Martin served on the Board of Directors for TeraGo Inc (TGO: TSX) and on the Board of Directors for Avante Logixx Inc. (XX: TSX.V). He has served as a Member, SCC ISO-IEC JTC 1/SC-41 – Internet of Things and related technologies, ISO – International Organization for Standardization, and as a member of the NIST SP 500-325 Fog Computing Conceptual Model, National Institute of Standards and Technology. He served on the Board of Governors of the University of Ontario Institute of Technology (UOIT) [now Ontario Tech University] and on the Board of Advisers of five different Colleges in Ontario – Centennial College, Humber College, George Brown College, Durham College, Ryerson Polytechnic University [now Toronto Metropolitan University]. For 16 years he served on the Board of the Society of Motion Picture and Television Engineers (SMPTE), Toronto Section.

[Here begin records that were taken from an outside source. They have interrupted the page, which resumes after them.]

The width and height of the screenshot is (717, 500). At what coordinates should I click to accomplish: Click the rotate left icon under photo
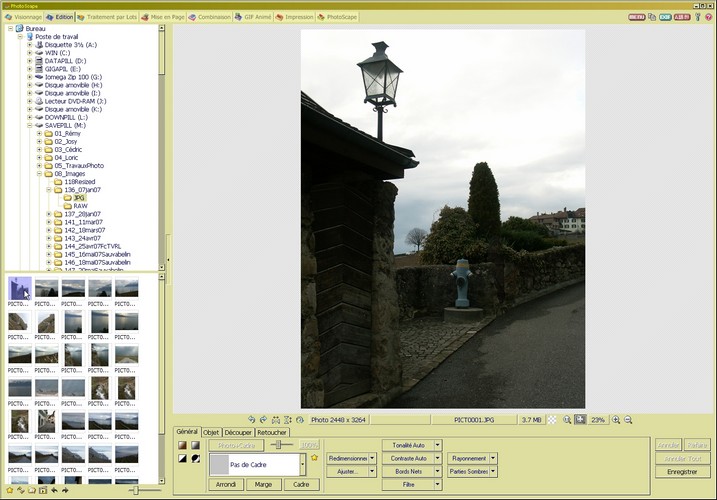click(x=252, y=419)
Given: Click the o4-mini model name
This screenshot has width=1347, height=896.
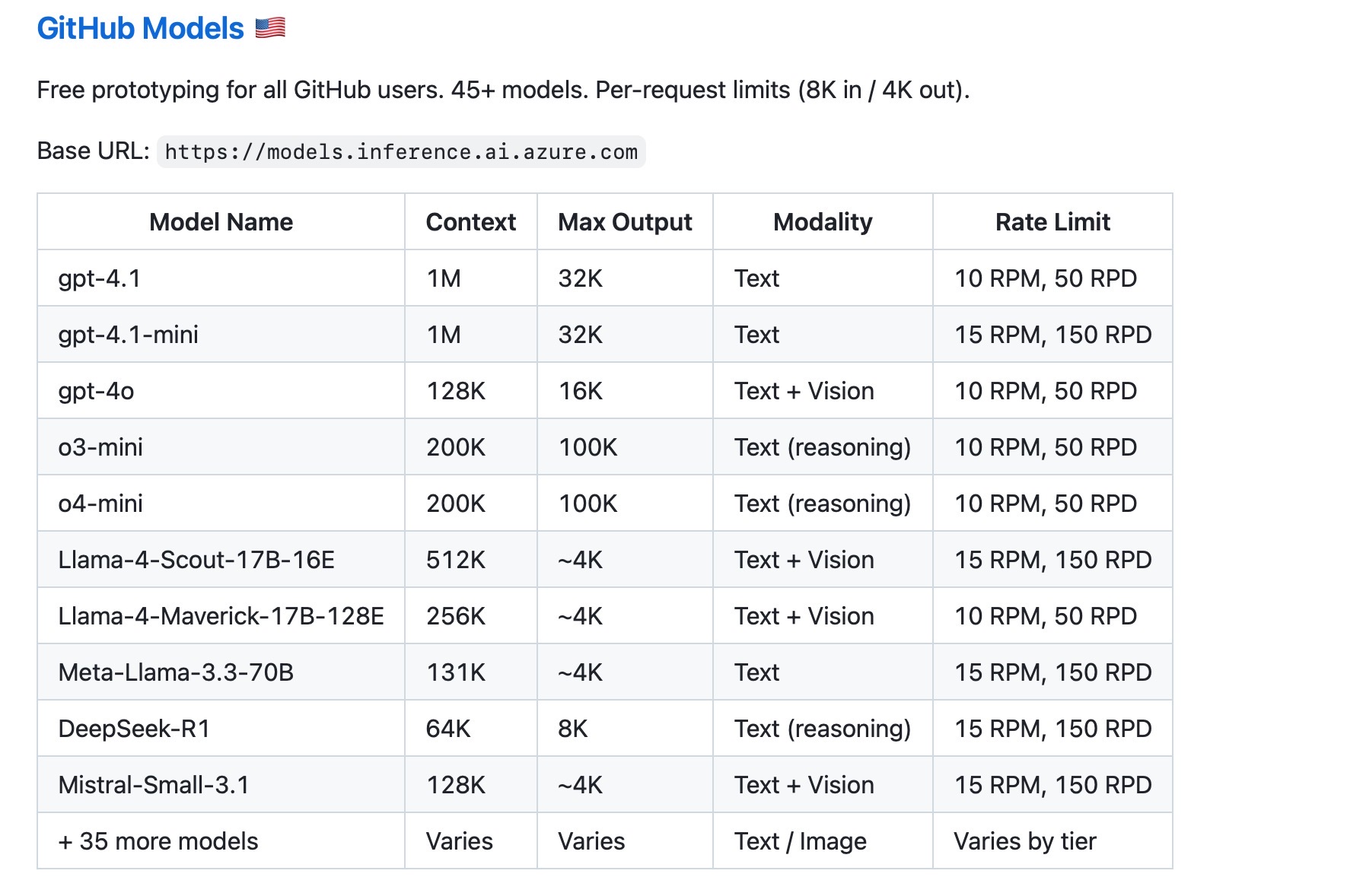Looking at the screenshot, I should pyautogui.click(x=100, y=504).
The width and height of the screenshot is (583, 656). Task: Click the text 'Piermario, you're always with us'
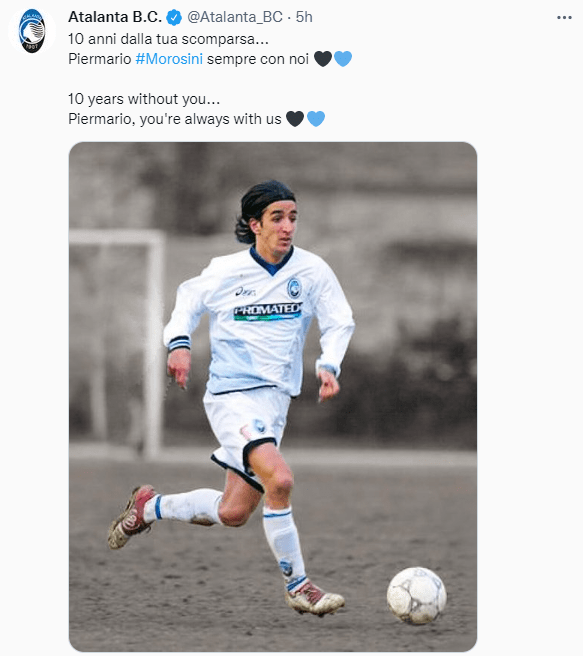(x=175, y=119)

He holds three master’s degrees – in business (MBA), communication (MA), and education (MEd). As well, he has three undergraduate diplomas and seven major certifications in business, computer programming, internetworking, project management, media, photography, and communication technology. He has completed over 80 next generation MOOC (Massive Open Online Courses) [aka Micro Learning] continuous education programs in a wide variety of topics, including: Economics, Python Programming, Internet of Things, Cloud, Artificial Intelligence and Cognitive systems, Blockchain, Agile, Power BI, Big Data, Design Thinking, Security, Indigenous Canada awareness, and more.
Martin in a volunteer, a photographer, a learner, a technologist, a philosophizer, and a romantic optimist.